(Dataset entries)
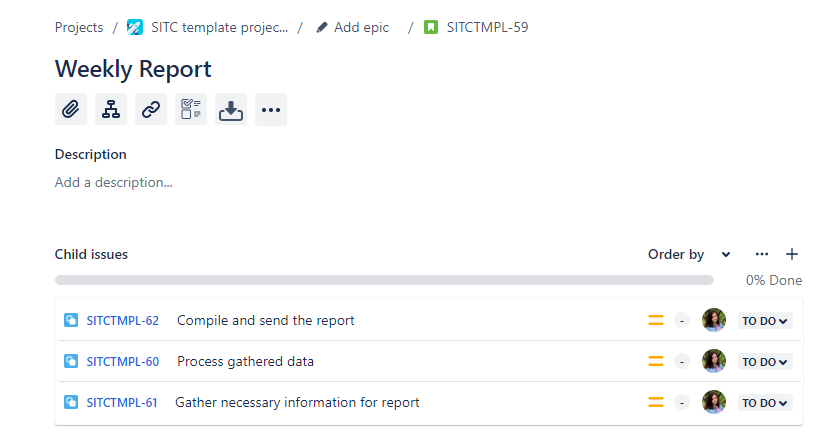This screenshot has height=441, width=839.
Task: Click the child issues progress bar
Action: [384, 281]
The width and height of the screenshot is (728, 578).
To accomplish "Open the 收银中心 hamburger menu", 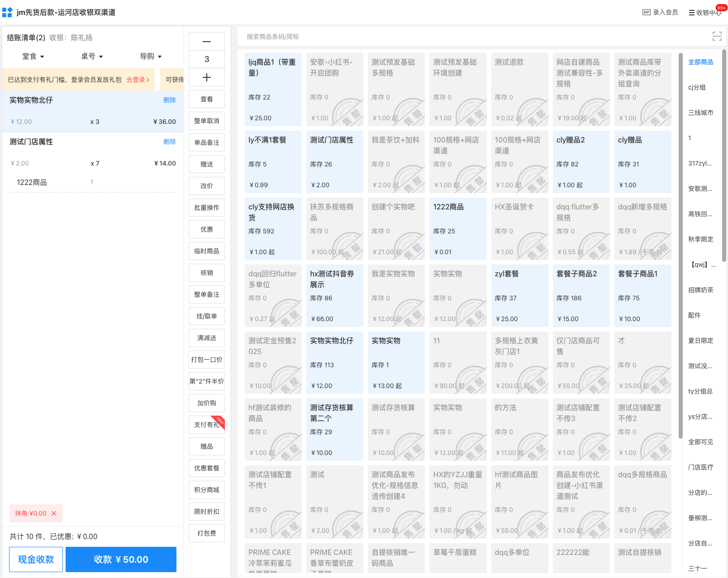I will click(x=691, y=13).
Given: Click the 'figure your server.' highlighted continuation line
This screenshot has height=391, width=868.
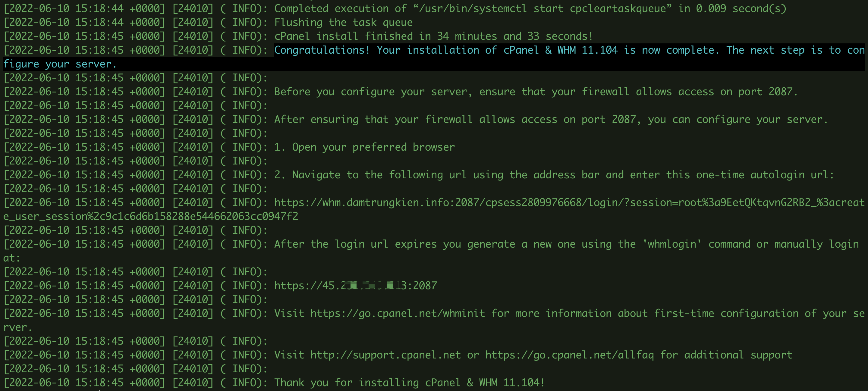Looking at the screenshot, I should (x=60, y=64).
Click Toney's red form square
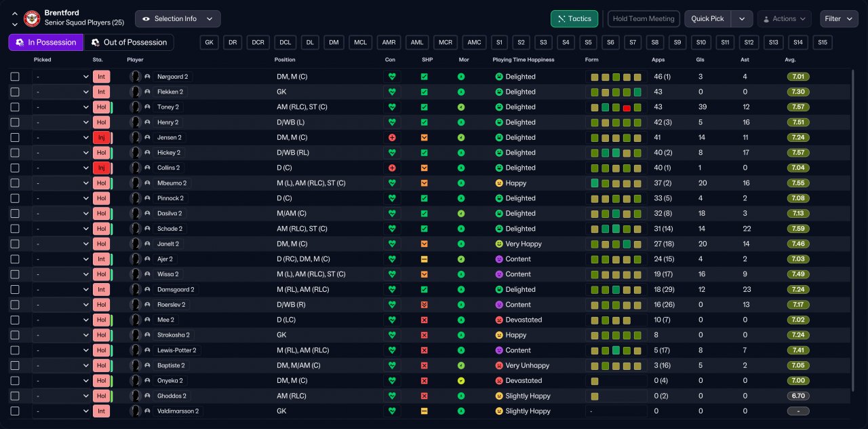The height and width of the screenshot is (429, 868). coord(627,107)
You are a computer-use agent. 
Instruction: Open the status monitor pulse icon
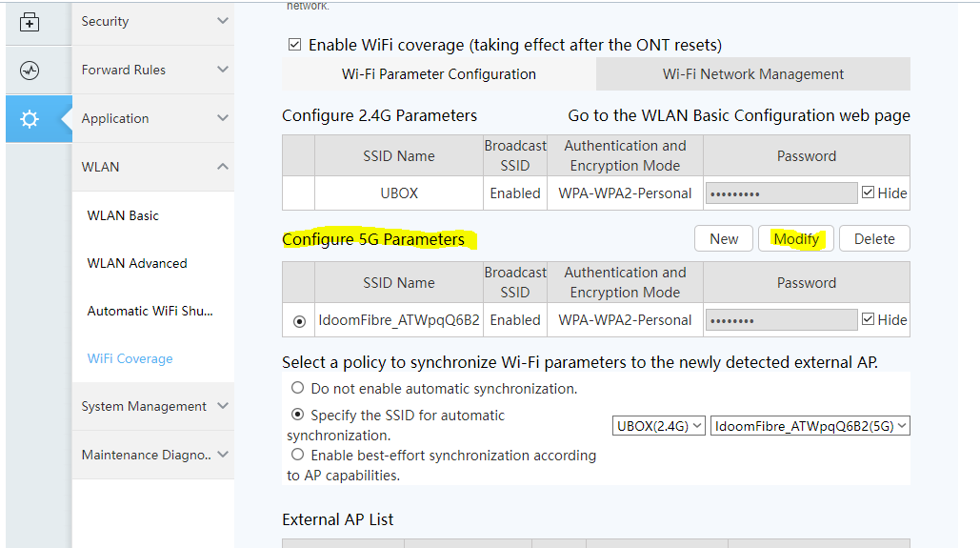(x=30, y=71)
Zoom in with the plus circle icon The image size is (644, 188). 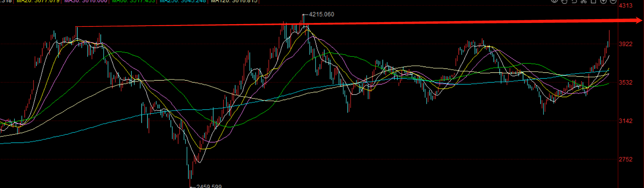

Your goal:
Copy exactly the lines that run from the one containing "Instruction: Open the" to the last line of the records, both included, and leave out every picture.

Exercise answer:
Instruction: Open the status monitor pulse icon
(x=30, y=71)
Zoom in with the plus circle icon The image size is (644, 188). 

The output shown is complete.